New York Times News Service

WASHINGTON — President Donald Trump acknowledged Tuesday that Dr. Ronny Jackson, his nominee to lead the Veterans Affairs Department, is in serious trouble amid accusations that, as the White House doctor, he oversaw a hostile work environment, improperly dispensed prescription drugs and possibly drank on the job.

Speaking at a midday news conference with the president of France, Trump strongly defended Jackson, the White House physician, as “one of the finest people that I have met,” but he hinted that Jackson might soon withdraw from consideration, blaming Democrats for mounting an unfair attack on his nominee’s record.

“I don’t want to put a man through a process like this,” Trump said. “The fact is, I wouldn’t do it. What does he need it for?”

By Tuesday evening, however, Trump and Jackson met face-to-face, and the White House moved aggressively to defend the doctor against what the president had called “ugly” abuse by politicians. A White House statement said that Jackson’s record was “impeccable” and insisted that he would not be “railroaded” by false accusations.

The concern over Jackson’s nomination is bipartisan and emerged after Senate Veterans Affairs Committee interviews with more than 20 people, including current and former military personnel who had worked with him. The committee began an investigation last week into Jackson’s White House work record, and its Republican and Democratic leaders jointly announced Tuesday that his confirmation hearing, planned for this Wednesday, would be postponed indefinitely “in light of new information presented to the committee.”

“We take very seriously our constitutional duty to thoroughly and carefully vet each nominee sent to the Senate for confirmation,” said Sens. Johnny Isakson, R-Ga., the committee chairman, and Jon Tester of Montana, its top Democrat, in a joint statement. “We will continue looking into these serious allegations.”

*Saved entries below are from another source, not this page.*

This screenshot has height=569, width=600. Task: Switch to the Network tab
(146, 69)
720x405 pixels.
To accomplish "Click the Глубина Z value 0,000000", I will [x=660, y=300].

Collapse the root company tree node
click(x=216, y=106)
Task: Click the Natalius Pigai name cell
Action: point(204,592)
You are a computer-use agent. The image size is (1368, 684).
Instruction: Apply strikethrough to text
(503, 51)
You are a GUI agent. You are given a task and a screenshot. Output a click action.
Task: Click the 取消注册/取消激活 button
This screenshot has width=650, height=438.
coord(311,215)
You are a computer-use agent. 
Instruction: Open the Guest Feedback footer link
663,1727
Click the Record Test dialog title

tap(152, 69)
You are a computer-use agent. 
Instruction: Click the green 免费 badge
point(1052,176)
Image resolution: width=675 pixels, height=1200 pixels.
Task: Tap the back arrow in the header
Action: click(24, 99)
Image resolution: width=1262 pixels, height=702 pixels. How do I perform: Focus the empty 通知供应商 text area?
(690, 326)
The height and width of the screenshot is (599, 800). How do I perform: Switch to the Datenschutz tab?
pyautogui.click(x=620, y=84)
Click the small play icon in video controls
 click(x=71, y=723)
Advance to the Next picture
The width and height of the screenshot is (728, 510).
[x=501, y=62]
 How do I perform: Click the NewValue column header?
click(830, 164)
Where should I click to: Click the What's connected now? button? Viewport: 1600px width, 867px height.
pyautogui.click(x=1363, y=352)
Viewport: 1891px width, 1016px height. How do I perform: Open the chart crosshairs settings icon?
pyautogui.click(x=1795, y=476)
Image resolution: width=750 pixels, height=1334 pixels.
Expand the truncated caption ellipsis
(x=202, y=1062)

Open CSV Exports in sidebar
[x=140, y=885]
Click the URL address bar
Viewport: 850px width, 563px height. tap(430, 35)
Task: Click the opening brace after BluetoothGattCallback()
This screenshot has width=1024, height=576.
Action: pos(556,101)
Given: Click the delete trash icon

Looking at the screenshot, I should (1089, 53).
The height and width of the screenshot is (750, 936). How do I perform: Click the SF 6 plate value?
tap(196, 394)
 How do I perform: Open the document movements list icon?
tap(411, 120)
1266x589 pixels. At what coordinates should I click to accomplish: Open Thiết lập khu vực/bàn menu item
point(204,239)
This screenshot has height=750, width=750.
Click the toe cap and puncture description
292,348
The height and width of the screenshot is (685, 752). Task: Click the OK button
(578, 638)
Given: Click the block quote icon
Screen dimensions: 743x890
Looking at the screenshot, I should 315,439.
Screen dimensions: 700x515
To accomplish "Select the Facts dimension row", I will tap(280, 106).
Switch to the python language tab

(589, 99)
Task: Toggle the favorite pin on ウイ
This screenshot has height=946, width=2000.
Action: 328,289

Jackson, speaking with reporters on Capitol Hill before meeting with a Republican senator Tuesday afternoon, gave no indication that he would withdraw his nomination. He also did not answer questions about the accusations.

But he added, “I’m looking forward to getting it rescheduled and answering everybody’s questions.”

Tester and Isakson said they would withhold a final judgment until they completed their investigation.